*EXERCISE DESCRIPTION:*
Rewrite each of the rows below with "screenshot" changed to "screen capture" and everything else unchanged. Leave the pictures out of your answer.

*EXERCISE INPUTS:*

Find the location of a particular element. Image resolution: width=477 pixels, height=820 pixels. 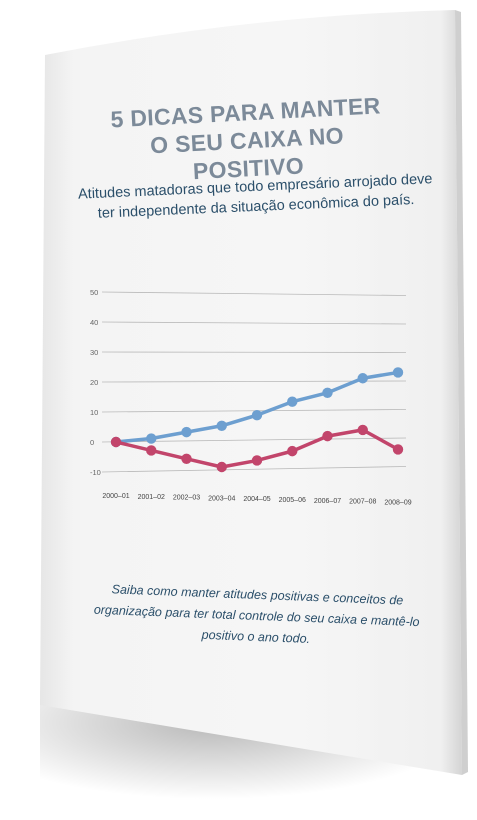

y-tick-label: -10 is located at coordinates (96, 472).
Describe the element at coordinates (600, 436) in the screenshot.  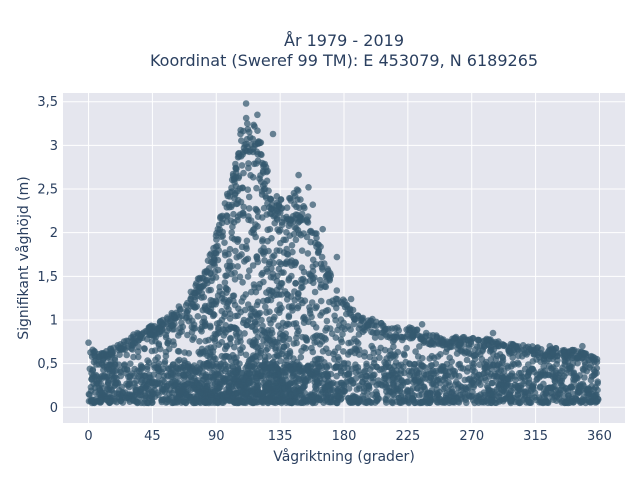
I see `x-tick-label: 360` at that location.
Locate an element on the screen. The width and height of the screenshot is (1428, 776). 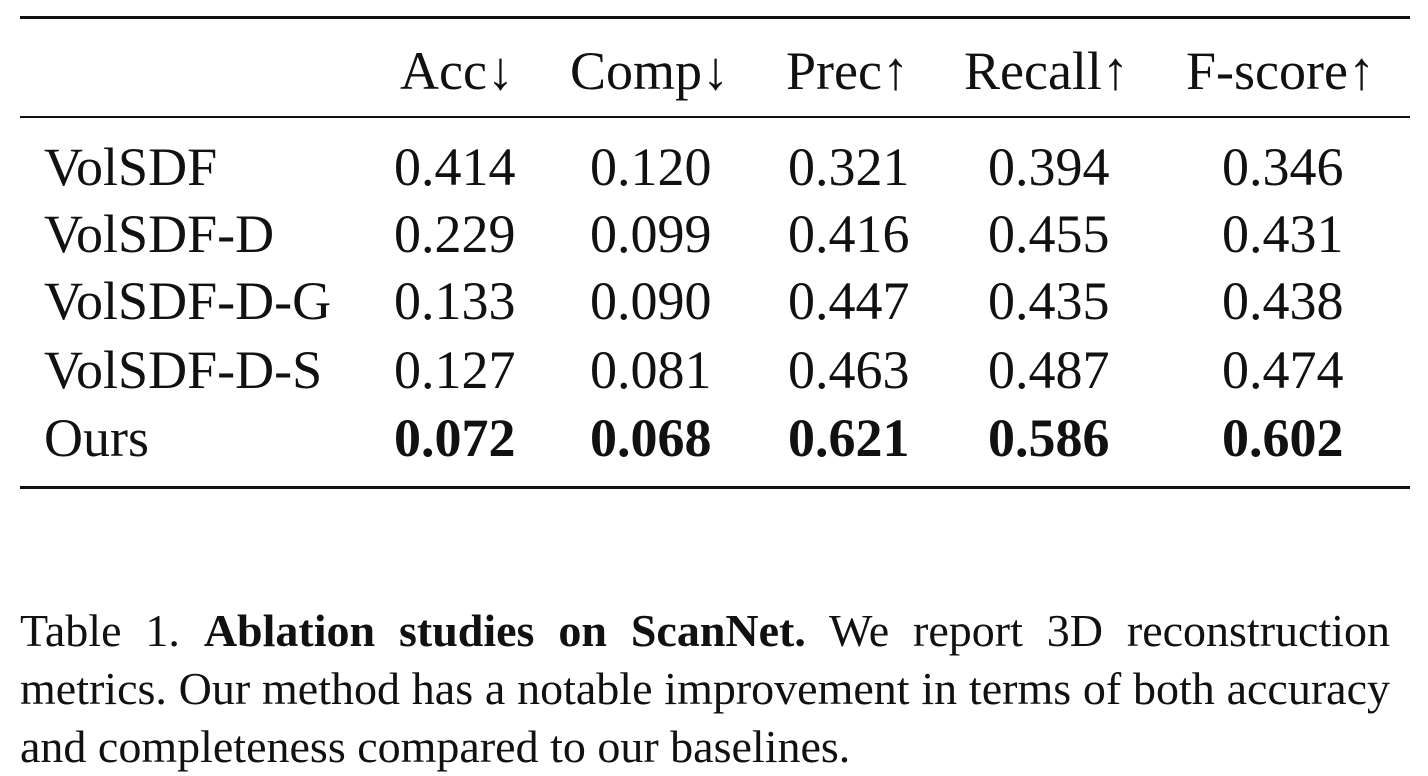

*RESPONSE:*
Find the location of a particular element. Image resolution: width=477 pixels, height=820 pixels. 

y-tick-label: -10 is located at coordinates (96, 472).
Describe the element at coordinates (600, 436) in the screen capture.  
I see `x-tick-label: 360` at that location.
Locate an element on the screen. The width and height of the screen capture is (1428, 776). 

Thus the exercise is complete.